**How to complete this task**
Print exactly the lines below between the line holding "グローバルCDMOのApeloa、日本市場に本格展開し医薬品イノベーションを推進 (90, 593)" and the line holding "神戸薬科大学 研修会 2026/10 (31, 1367)", inclusive, and nothing more.

============

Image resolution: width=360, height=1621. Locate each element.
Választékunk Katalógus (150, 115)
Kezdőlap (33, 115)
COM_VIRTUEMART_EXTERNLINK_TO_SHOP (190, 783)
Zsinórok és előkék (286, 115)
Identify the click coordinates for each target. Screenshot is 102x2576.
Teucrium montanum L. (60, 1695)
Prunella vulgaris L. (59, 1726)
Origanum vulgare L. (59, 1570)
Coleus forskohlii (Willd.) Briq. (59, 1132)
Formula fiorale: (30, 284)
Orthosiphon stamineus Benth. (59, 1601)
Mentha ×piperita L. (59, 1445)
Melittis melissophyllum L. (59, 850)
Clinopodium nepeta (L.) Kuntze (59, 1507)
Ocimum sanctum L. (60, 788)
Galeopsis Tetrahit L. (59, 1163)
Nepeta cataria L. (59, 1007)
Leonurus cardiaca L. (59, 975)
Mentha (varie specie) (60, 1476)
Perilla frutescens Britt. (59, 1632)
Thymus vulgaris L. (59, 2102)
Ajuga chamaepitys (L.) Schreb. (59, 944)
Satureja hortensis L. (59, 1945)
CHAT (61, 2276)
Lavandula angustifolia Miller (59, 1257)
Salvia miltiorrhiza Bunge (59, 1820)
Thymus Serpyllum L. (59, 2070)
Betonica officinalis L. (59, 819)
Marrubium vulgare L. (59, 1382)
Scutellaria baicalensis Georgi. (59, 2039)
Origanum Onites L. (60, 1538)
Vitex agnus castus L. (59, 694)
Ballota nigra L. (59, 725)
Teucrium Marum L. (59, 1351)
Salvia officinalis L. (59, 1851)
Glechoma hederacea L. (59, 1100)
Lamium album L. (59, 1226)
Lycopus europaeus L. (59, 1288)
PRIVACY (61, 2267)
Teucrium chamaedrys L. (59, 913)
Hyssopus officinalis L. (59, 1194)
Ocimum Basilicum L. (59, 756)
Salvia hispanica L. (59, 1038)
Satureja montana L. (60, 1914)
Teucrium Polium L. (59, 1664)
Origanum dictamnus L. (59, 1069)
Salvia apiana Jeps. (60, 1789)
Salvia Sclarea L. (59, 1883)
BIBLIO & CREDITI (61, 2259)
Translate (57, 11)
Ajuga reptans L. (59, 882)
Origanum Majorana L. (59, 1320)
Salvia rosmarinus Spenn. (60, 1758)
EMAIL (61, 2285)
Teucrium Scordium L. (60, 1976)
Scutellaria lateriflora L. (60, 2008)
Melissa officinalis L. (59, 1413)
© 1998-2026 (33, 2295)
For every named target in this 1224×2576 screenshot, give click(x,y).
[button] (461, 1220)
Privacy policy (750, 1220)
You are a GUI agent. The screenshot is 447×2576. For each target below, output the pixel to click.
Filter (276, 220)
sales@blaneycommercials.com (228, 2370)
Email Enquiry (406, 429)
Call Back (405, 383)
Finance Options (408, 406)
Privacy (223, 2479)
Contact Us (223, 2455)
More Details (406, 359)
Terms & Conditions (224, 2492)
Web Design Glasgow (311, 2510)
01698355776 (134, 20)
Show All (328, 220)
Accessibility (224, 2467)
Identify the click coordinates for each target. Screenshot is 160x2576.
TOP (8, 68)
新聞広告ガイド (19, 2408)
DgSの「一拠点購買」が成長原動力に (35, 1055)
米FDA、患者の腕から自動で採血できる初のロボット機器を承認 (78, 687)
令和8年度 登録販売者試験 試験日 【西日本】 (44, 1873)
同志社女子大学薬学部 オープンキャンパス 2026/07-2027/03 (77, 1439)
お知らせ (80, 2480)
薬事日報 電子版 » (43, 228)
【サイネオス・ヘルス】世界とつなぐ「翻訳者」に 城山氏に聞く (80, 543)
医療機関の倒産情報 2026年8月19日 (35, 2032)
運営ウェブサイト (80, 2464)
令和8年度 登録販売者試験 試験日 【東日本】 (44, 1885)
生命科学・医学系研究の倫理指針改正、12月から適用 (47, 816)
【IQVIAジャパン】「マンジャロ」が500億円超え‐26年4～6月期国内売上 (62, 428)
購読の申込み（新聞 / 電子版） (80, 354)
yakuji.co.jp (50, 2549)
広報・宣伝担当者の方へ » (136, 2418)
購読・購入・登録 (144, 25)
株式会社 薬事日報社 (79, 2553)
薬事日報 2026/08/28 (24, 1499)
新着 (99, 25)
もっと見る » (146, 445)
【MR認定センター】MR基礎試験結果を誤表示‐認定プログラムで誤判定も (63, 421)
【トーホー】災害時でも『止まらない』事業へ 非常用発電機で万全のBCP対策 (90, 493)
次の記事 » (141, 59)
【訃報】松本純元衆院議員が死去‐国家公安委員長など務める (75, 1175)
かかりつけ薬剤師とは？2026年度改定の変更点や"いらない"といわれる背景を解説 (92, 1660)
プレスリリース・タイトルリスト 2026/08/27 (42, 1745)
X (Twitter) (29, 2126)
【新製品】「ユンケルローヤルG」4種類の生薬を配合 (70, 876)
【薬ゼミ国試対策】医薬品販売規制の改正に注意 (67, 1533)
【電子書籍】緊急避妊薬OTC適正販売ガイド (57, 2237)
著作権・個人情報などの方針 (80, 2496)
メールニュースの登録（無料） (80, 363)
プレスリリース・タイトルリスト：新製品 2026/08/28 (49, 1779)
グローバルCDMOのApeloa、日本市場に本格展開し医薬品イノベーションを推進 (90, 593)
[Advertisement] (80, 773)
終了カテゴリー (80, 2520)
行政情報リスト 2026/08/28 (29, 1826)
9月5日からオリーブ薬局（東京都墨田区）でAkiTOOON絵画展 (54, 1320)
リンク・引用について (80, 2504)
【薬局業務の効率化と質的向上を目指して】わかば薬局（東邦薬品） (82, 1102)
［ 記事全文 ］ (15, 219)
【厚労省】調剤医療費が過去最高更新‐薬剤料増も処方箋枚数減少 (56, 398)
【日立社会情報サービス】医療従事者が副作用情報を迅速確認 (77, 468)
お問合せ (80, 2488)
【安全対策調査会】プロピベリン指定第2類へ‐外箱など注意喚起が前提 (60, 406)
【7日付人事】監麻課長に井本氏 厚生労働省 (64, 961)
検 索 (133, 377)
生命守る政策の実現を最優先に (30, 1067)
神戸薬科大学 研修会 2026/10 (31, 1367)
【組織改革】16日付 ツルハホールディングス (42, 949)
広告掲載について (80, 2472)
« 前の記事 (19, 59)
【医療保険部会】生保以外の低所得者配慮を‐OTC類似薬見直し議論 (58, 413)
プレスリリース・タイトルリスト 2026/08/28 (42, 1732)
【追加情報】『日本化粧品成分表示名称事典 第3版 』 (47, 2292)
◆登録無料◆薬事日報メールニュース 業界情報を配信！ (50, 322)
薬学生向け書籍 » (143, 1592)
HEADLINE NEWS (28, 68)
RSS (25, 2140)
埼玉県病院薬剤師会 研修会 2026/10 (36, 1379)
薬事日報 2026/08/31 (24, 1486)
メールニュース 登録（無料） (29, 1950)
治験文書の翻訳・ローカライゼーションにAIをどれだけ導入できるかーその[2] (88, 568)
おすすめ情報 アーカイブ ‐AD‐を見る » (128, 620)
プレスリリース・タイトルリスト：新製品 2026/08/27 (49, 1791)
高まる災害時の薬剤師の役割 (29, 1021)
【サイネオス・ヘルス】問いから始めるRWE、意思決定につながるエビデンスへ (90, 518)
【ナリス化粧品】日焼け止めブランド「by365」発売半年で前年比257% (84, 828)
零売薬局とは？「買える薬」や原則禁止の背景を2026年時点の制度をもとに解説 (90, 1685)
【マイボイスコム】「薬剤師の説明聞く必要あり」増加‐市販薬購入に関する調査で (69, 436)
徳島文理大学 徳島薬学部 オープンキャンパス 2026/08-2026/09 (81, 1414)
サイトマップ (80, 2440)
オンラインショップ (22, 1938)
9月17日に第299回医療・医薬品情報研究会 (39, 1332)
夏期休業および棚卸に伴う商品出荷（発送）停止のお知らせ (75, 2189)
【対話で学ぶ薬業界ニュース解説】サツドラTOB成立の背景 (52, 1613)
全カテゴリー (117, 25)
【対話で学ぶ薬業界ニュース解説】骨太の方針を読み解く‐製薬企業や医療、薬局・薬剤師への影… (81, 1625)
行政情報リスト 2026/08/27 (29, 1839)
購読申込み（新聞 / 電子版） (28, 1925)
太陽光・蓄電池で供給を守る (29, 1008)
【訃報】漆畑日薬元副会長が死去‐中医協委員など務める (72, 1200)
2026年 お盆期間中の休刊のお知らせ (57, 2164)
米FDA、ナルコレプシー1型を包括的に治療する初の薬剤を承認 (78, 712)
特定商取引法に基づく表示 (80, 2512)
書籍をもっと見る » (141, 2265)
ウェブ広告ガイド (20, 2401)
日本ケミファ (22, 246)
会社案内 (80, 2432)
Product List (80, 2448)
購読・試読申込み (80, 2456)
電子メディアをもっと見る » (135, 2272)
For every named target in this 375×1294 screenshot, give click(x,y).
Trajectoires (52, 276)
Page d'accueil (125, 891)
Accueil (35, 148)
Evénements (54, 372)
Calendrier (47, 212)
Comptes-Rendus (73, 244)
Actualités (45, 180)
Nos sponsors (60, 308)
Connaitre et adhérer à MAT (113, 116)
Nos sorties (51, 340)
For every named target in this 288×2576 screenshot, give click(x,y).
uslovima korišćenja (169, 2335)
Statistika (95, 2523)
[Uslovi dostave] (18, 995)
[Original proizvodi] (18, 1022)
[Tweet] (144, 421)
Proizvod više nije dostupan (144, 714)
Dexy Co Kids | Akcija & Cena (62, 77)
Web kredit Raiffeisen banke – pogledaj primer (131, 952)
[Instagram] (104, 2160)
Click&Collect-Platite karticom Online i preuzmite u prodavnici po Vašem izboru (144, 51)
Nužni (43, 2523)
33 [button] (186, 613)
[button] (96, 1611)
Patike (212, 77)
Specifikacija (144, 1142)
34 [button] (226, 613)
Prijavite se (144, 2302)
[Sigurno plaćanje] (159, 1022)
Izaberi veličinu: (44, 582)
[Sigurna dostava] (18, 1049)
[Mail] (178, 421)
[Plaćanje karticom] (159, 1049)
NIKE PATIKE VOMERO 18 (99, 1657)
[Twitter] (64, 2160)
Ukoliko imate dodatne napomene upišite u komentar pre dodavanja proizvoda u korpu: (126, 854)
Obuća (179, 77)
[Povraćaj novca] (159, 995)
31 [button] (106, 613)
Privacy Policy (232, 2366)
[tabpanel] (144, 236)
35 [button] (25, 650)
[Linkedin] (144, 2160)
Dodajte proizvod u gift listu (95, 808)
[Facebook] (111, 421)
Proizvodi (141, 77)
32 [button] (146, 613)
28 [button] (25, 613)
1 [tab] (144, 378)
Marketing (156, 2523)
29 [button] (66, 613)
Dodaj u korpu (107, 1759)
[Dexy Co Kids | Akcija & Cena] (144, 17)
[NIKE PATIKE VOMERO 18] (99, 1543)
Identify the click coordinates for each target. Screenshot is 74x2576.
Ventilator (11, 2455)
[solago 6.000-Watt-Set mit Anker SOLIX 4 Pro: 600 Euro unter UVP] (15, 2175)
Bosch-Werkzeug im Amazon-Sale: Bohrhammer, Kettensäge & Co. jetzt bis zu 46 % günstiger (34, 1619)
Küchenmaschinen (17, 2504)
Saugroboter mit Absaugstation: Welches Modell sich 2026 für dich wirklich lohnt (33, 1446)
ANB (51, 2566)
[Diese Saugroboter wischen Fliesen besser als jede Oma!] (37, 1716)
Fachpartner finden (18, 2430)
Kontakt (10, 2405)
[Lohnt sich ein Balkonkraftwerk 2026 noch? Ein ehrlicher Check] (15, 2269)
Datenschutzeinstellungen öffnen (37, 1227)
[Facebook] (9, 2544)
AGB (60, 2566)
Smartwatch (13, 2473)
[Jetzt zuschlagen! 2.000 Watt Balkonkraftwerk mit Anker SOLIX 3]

============

**The answer**
グローバルCDMOのApeloa、日本市場に本格展開し医薬品イノベーションを推進 (90, 593)
[Advertisement] (80, 773)
終了カテゴリー (80, 2520)
行政情報リスト 2026/08/28 (29, 1826)
9月5日からオリーブ薬局（東京都墨田区）でAkiTOOON絵画展 (54, 1320)
リンク・引用について (80, 2504)
【薬局業務の効率化と質的向上を目指して】わかば薬局（東邦薬品） (82, 1102)
［ 記事全文 ］ (15, 219)
【厚労省】調剤医療費が過去最高更新‐薬剤料増も処方箋枚数減少 (56, 398)
【日立社会情報サービス】医療従事者が副作用情報を迅速確認 (77, 468)
お問合せ (80, 2488)
【安全対策調査会】プロピベリン指定第2類へ‐外箱など注意喚起が前提 (60, 406)
【7日付人事】監麻課長に井本氏 厚生労働省 (64, 961)
検 索 (133, 377)
生命守る政策の実現を最優先に (30, 1067)
神戸薬科大学 研修会 2026/10 (31, 1367)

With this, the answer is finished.